A couple of weeks ago, I wrote about the Bolognese pasta sauce recipe I snapped up from an O magazine. Let's admit it, the recipe looks awfully intimidating to carry out. But really, when you get past the thought of it taking four hours to make, cooking it is child's play. The best part of it is that you will not get crucified by your siblings when you make them wait for dinner until 11 p.m. on the promise that they will have the best spaghetti they will ever taste in their entire life.

I'd been meaning to try the Bolognese recipe ever since I got it but I guess I was waiting for an occasion special enough that's worth slaving away in the kitchen for four hours for. The family event two days ago, fell in that "special occasion" category so right after work, I drove straight to the supermarket to do some grocery shopping. Having thought about making the dish on the fly, I did not have the foresight to print out the recipe so I had to go online with my 3G phone to get it. It's a good thing nowadays, people no longer look at you funny when you're staring at your cellphone while you push around a shopping cart in the grocery.

Although SM supermarket's grocery selections is pretty substantial, you don't see much of ingredients that up to now you only get from gourmet specialty stores and delis. Like pancetta. I have never seen pancetta in any SM supermarket I'd been to. (I am not sure about Makati supermarket in Alabang though. Makati supermarket has a good selection of Santis Deli goods-- sausages, cold cuts, cheeses-- in their chiller.)

As substitute for pancetta, I got Purefoods honeycured bacon.
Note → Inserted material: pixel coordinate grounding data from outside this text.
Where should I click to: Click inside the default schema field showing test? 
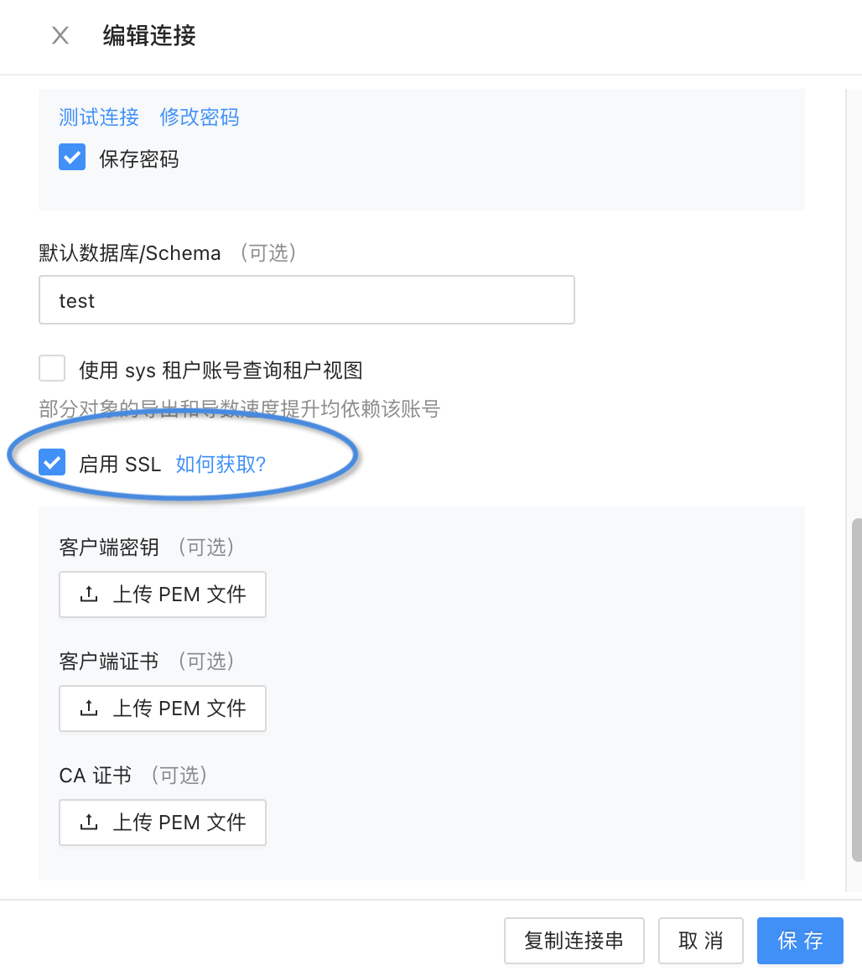[306, 299]
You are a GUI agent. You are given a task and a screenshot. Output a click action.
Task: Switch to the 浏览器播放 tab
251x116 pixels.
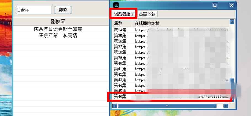[x=124, y=14]
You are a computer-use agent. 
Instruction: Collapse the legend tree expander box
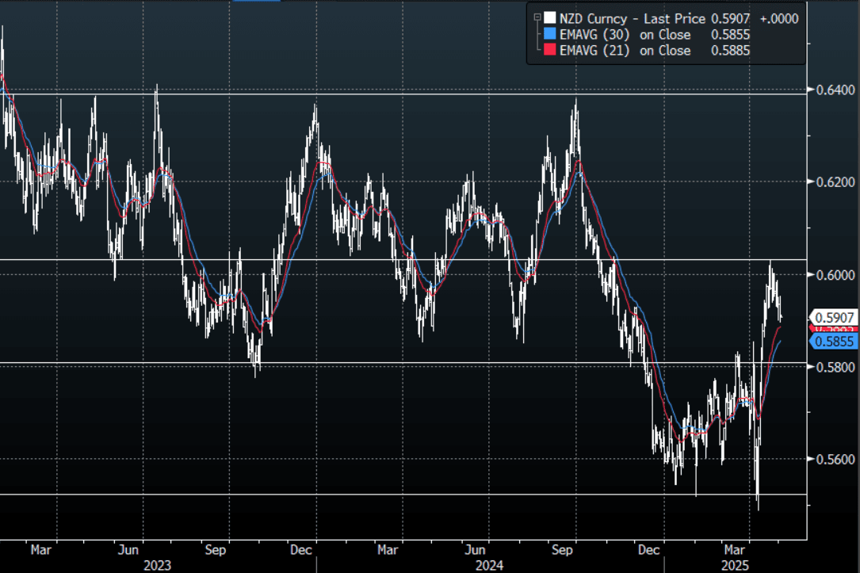point(537,17)
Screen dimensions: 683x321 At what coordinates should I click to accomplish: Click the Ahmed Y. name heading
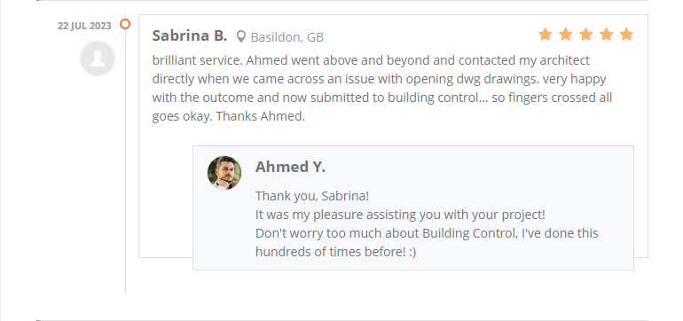290,167

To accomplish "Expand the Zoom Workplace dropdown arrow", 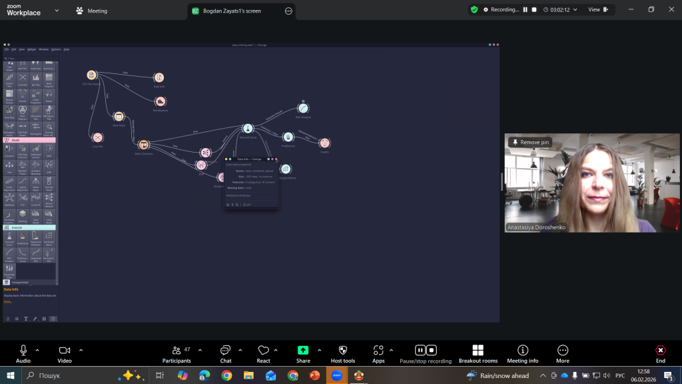I will coord(56,11).
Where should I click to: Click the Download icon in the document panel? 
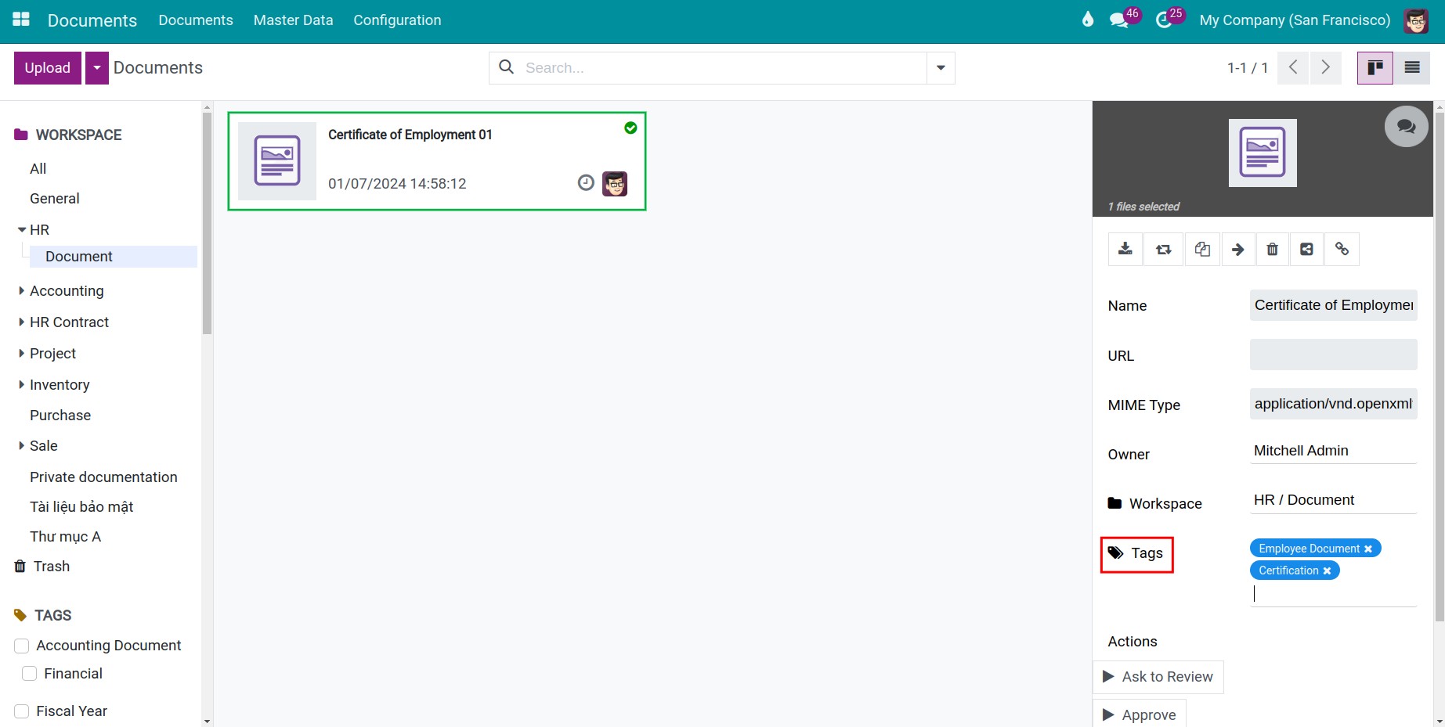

I wasn't able to find allspice either. I decided to just skip that altogether. Although I did get the Hunt's diced tomatoes with garlic, basil, and oregano. I thought that should take care of the spice/flavors called for in the recipe. The Hunt's can, by the way, contains only 14.5 ounces of diced tomatoes, .5 ounces short, so I decided to add a small can of tomato paste into the sauce. Instead of parmigiano-reggiano, I got good old reliable parmesan cheese. I didn't want to use the dry grated parmesan cheese you normally get in the cylinders so I got some freshly grated parmesan cheese by Millel. It comes in this ingenious seal lock bag that keeps the cheese in tiptop condition in the fridge. I didn't want to buy a new bottle of dry wine because I had an open bottle of red wine in the fridge, left over from the filet mignon lunch I prepared for the family. Remembering a suggestion in my comment box before, I thought about thinning out the bitterness, and at the same time adding to the sweetness of, the red wine by combining 3/4 cup of red wine and 1/4 cup orange juice to substitute for the white wine called for in the original recipe. What orange juice, you ask? Tang! What did I tell you about child's play, huh?

I truly believe good cooking is about having fun and improvising is a part of it.